Here’s another review of a book I don’t have much in the way of notes on, but which I liked. The author is part of a group of good young female short fiction writers that for me include Julia Elliott, Mona Awad, Otessa Moshfegh, and Julie Orringer. I think they share a sort of aggressive insistence on personal point of view and style, and they use sometimes logically unrelated detail instead of the traditional hooks of storyline and pictorial description to get our attention and sometimes create depth.
Here we meet a bouquet of characters who are definitely garden-variety but somehow also weirdly exotic. Ordinary folks whose life events reveal… something ordinary presented as bizarre, or the other way around. A man at the office who is criticized for being jealously preoccupied with his colleague’s wife discovers that she is in fact having an affair with a third man. A girl who obsessively shoplifts steals an infant and seems without things appearing out of the ordinary to treat it as her own child. Two couples who frequently socialize misunderstand the innocent effort of a new neighbour to be friendly. A couple’s disagreement about spending priorities reveals a fundamental marital incompatibility. People openly ingratiating themselves with others appear both pathetic and as if their behaviour is perfectly okay.

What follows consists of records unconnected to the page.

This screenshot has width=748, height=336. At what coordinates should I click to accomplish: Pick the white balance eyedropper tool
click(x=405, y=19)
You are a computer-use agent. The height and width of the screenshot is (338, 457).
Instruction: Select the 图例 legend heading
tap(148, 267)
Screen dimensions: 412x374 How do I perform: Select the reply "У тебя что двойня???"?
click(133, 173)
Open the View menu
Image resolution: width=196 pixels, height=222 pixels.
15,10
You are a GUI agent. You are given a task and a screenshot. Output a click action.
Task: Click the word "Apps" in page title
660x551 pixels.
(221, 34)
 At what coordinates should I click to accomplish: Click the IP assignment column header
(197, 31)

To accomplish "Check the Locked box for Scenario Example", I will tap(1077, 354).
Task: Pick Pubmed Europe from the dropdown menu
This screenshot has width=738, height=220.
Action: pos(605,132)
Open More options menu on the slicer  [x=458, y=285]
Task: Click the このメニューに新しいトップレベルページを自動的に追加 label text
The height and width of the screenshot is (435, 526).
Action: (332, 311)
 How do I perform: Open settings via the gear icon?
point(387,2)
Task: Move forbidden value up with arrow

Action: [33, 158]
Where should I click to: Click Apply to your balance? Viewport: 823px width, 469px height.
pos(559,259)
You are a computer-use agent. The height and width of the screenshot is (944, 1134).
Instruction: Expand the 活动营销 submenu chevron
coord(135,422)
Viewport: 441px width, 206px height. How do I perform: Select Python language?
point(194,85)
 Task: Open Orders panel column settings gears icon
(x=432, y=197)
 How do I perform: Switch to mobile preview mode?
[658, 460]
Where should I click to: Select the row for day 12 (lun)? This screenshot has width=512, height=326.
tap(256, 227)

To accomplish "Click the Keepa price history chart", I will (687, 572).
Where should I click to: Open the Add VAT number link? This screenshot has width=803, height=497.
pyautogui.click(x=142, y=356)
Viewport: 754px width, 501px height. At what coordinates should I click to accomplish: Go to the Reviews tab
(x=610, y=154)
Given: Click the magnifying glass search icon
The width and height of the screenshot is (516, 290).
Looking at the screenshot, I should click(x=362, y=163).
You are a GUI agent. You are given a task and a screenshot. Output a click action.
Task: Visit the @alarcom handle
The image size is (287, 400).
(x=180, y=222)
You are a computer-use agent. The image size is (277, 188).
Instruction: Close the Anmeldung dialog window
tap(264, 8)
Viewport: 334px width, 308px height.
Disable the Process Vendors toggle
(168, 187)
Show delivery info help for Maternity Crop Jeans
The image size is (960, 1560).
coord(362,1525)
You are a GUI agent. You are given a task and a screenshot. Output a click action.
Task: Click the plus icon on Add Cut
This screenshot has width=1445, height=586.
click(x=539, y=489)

Critics call Westhead’s style wacky, deadpan, wry. Some recognize the same ordinary being weird and weirdness being ordinary that I found compelling. Somehow an obvious in-the-face irony might credibly not be ironic at all, like a Vasarely op-art print that can be seen two different ways without changing.
Accordingly, I have trouble with my usual numeric scores, but this one is definitely worth a look.